2.5. Multivariate Statistical Analysis

Principal component analysis (PCA) and orthogonal partial least squares discriminant (PLS-DA) were used with the ropls (Version 1.6.2, http://bioconductor.org/packages/release/bioc/html/ropls.html, accessed on 1 April 2021). R package from Bioconductor on the Majorbio Cloud Platform (http://cloud.majorbio.com, accessed on 1 April 2021). Variable importance in the projection (VIP) values was calculated using the OPLS-DA model. P-values were estimated with paired Student’s t-test in single-dimensional statistical analysis. Correlation analysis was performed using Pearson correlation test coefficient, and p-value < 0.05 was considered significant between PT vs. PCK.

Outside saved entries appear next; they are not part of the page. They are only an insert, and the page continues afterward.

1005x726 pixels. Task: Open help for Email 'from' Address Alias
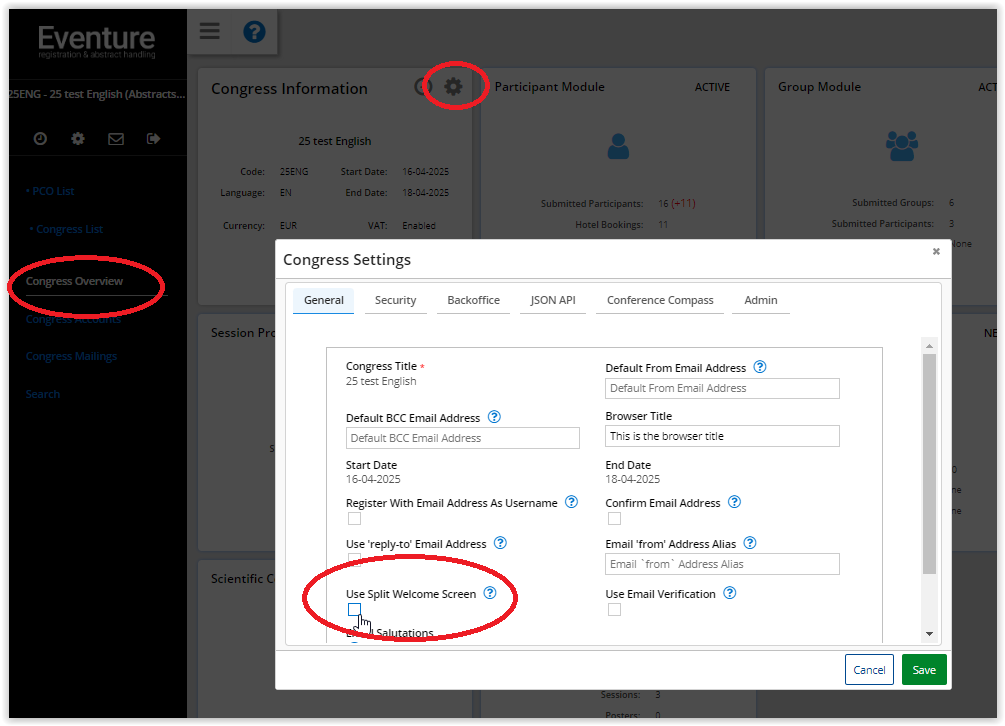[x=750, y=543]
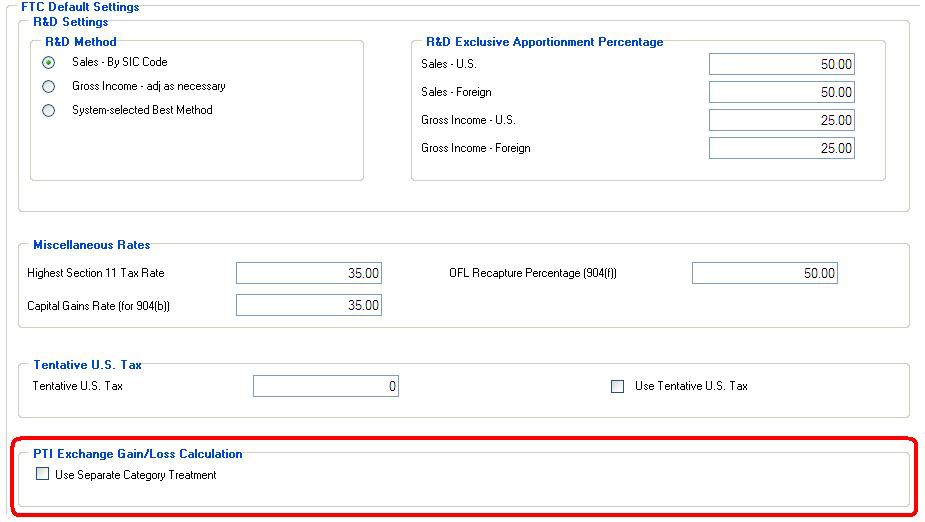Select System-selected Best Method radio button
The height and width of the screenshot is (522, 925).
pyautogui.click(x=48, y=110)
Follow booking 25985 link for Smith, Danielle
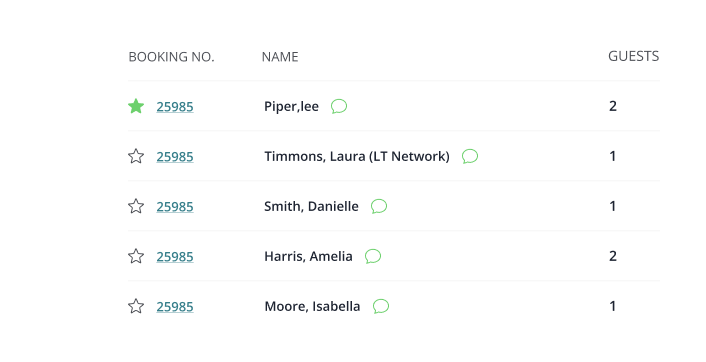 coord(175,207)
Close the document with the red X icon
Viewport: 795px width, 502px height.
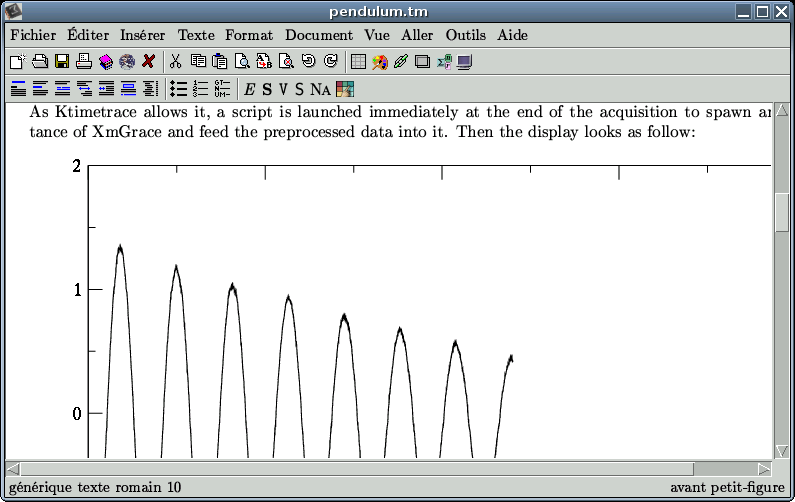[x=149, y=62]
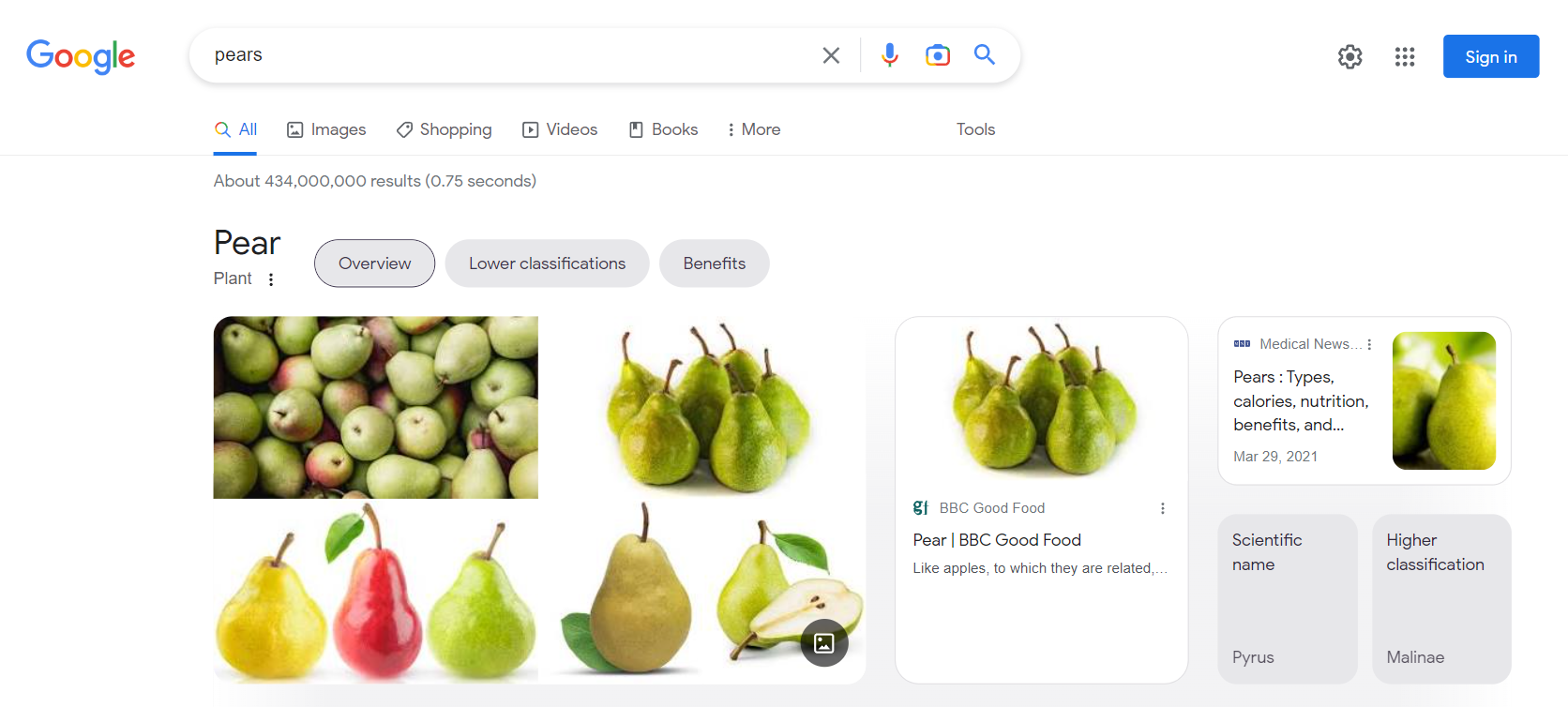Open quick settings with the gear icon
1568x707 pixels.
click(x=1349, y=56)
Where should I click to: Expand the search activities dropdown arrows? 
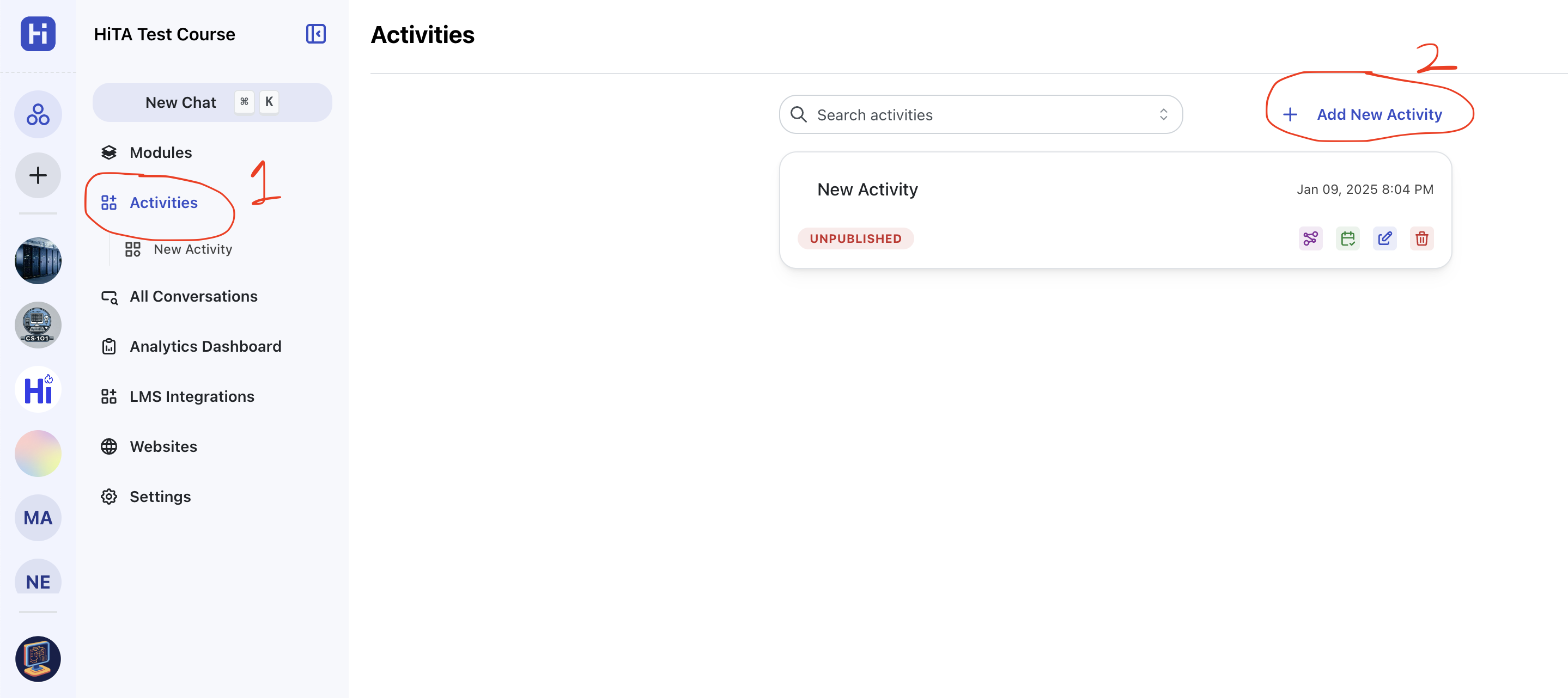pos(1163,114)
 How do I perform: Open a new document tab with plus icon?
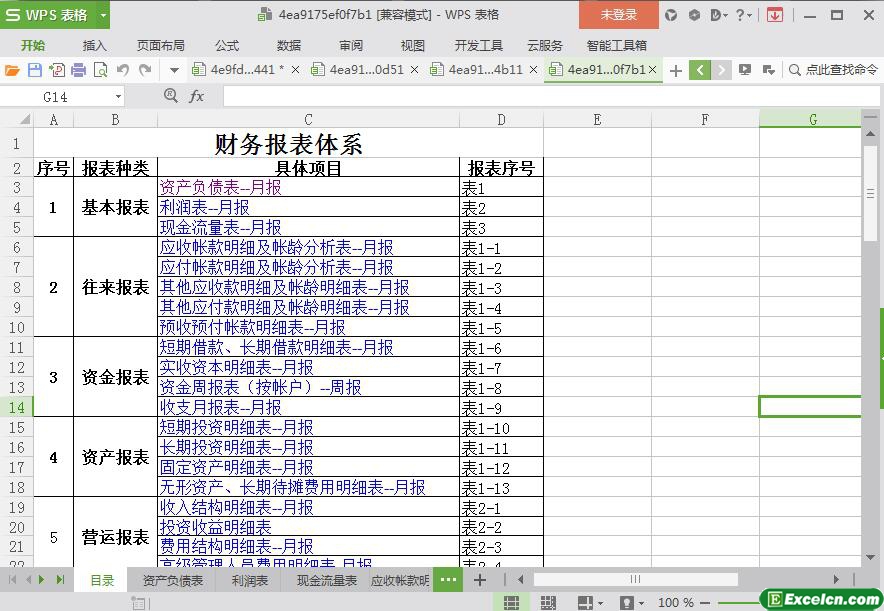(x=676, y=70)
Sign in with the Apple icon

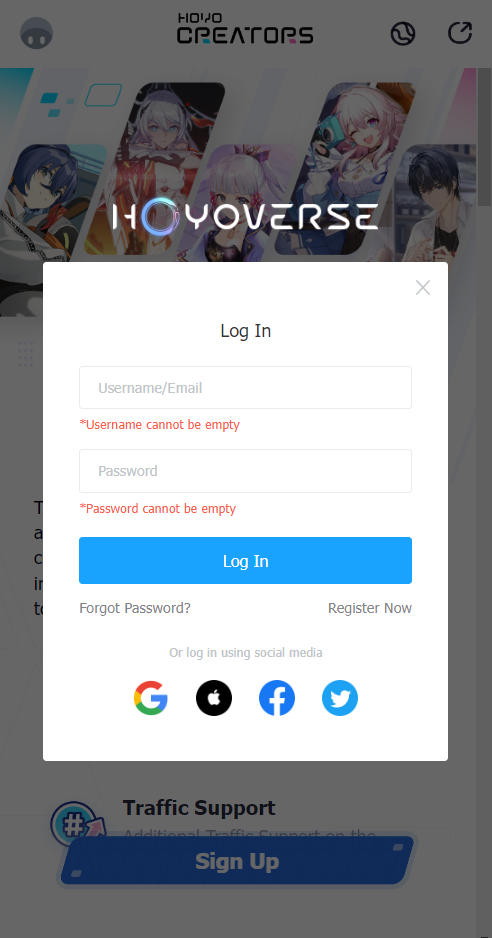[214, 698]
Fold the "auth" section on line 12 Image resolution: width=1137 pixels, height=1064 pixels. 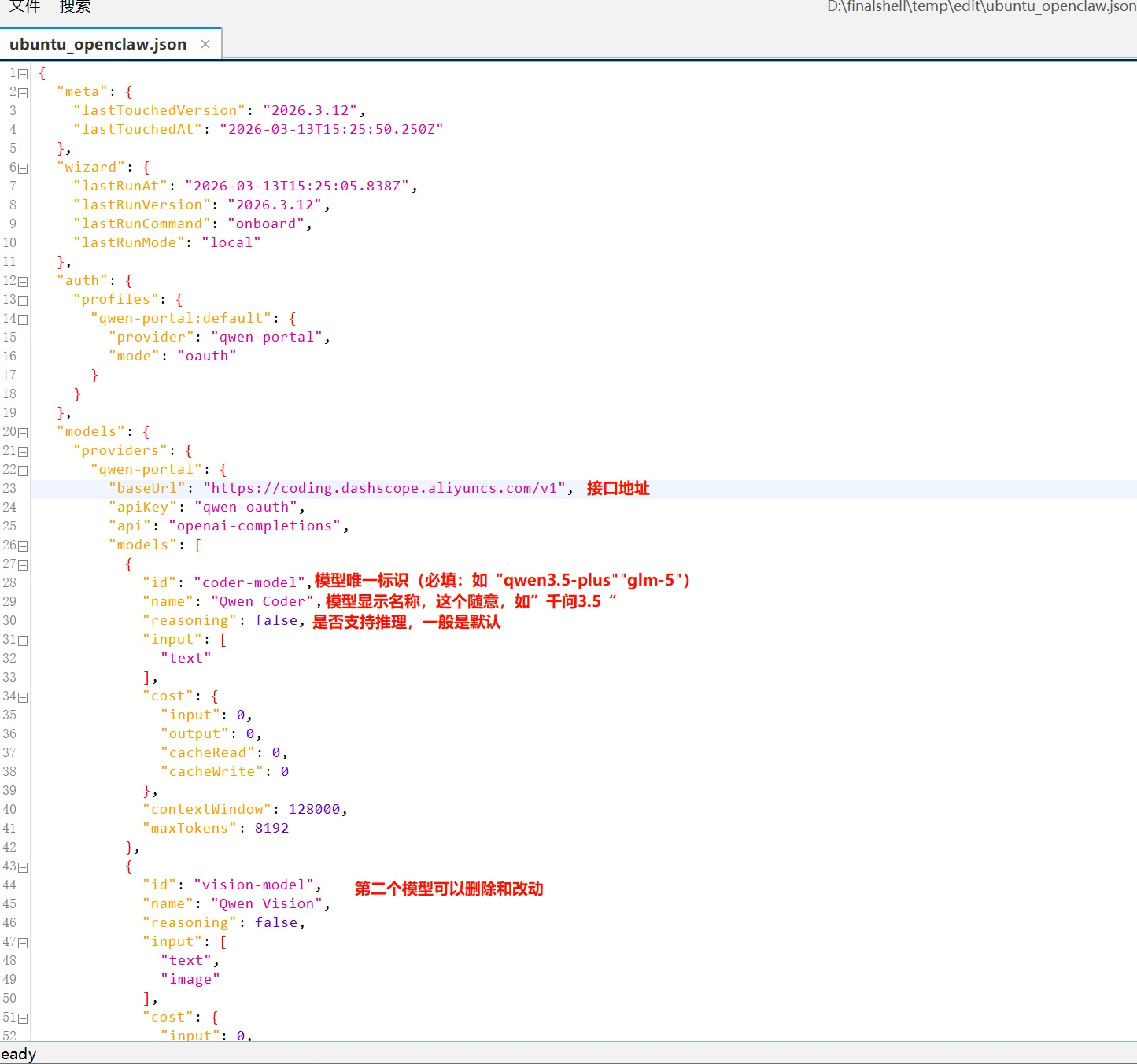24,282
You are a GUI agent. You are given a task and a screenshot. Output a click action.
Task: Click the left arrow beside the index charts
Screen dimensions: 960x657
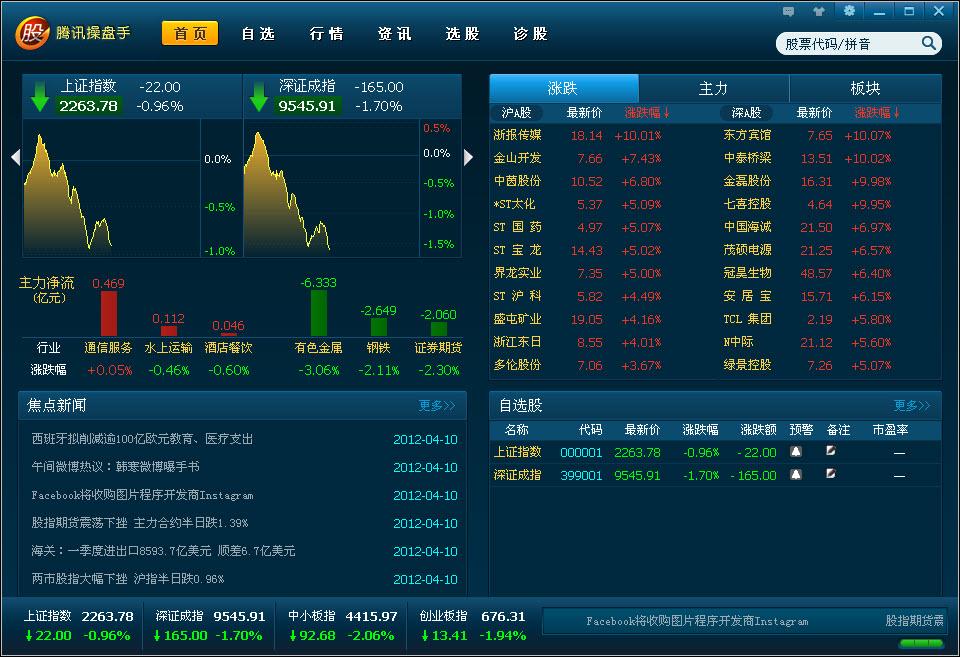(x=14, y=157)
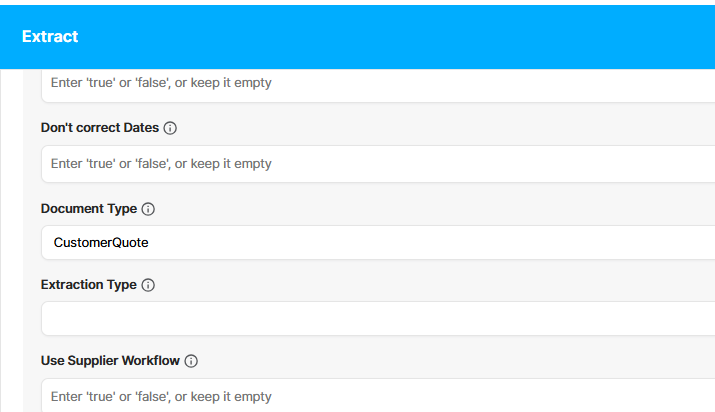Click placeholder text under Don't correct Dates
Screen dimensions: 715x412
pyautogui.click(x=161, y=164)
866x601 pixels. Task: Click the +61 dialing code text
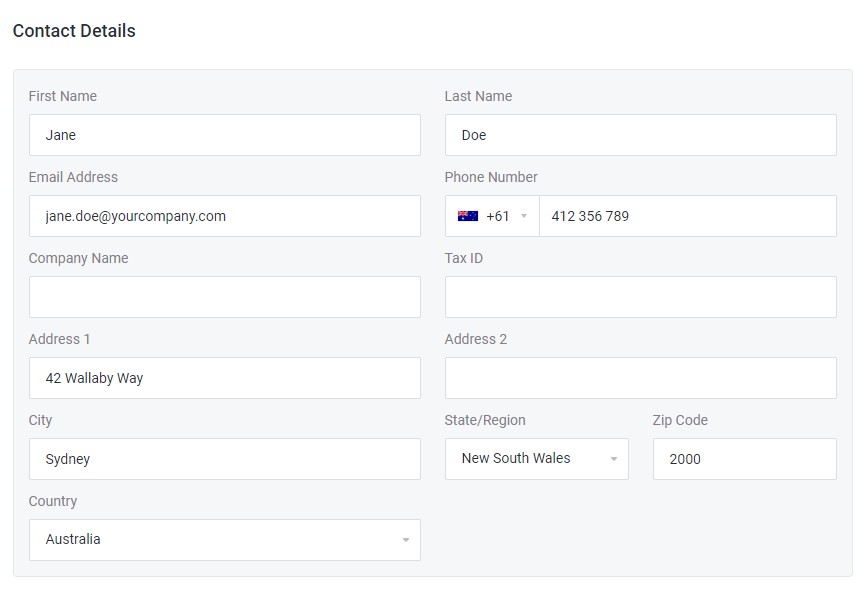[497, 216]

2.6. Differential Metabolites Analysis

Differential metabolites among the two groups (PT and PCK) were summarized and mapped into their biochemical pathways through metabolic enrichment and pathway analysis based on the database search (KEGG, http://www.genome.jp/kegg/, accessed on 15 April 2021). Stats (Python package) (https://doce.scipy.org/doc/scipy/, accessed on 15 April 2021) was exploited to identify a statistically significantly enriched pathway using Fisher’s exact test.

3. Results and Discussion

3.1. Metabolic Variations among Light-Treated (PT) and Untreated (PCK) P. palleroniana

The PCA score plot was responsible for 66.6% (PC1 45.9%, PC2 20.7%) of the overall variance of metabolite profiles, explaining a difference in the distribution of the PT and PCK groups. In a PCA score graph, the distance between the relative coordinate points of P1 and P2 represents the degree of aggregation and dispersion among the samples. The closer the distance is, the higher the similarity between the samples is. PCA analysis can be used to observe the trend of inter-group separation in the experimental model, and it can also determine whether there are outlier points and reflect the inter-group and intra-group variability from the original data. The confidence ellipse indicates that a set of “true” samples are distributed in a region with 95% confidence. In this study, the PCA score graph was constructed with P1 (R2X (cum) = 0.459) and P2 (R2X (cum) = 0.666), indicating that this model has suitable fitness ability. As can be seen in Figure 1a, the PCA analysis results showed that the contribution rate of PC1 was 45.9%, and that of PC2 was 20.7%; the PCK and PT groups were basically within the 95% confidence interval, and the detection results of the six repeated data points were basically well concentrated. In addition, QC validation is the basis for obtaining reliable and high-quality metabolomics data when conducting metabolomics studies based on mass spectrometry [25]. Figure 1a,b represent the PCA score diagrams of QC samples. The test results of red QC samples are clustered closely together, indicating that the repeatability is suitable.
We established the PLS-DA model scoring diagram (Figure 1b,c) of the control group (PCK) and the treatment group (PT). The data show that the fit good (R2X) and predictability (Q2) of the PT group and the PCK group were 0.492 and 0.520 (P1) and 0.788 and 0.997 (P2), respectively. Furthermore, permutation test cross-validation was performed 200 times to ensure the suitability of the model, and the fit good of the PT group and the PCK group R2X (cum), R2Y (cum), and Q2 (cum) were 0.492, 0.532, and 0.52 (P1) and 0.788, 0.997, and 0.997 (P2), respectively. The results show that there is no overfitting or false positives in the experimental data.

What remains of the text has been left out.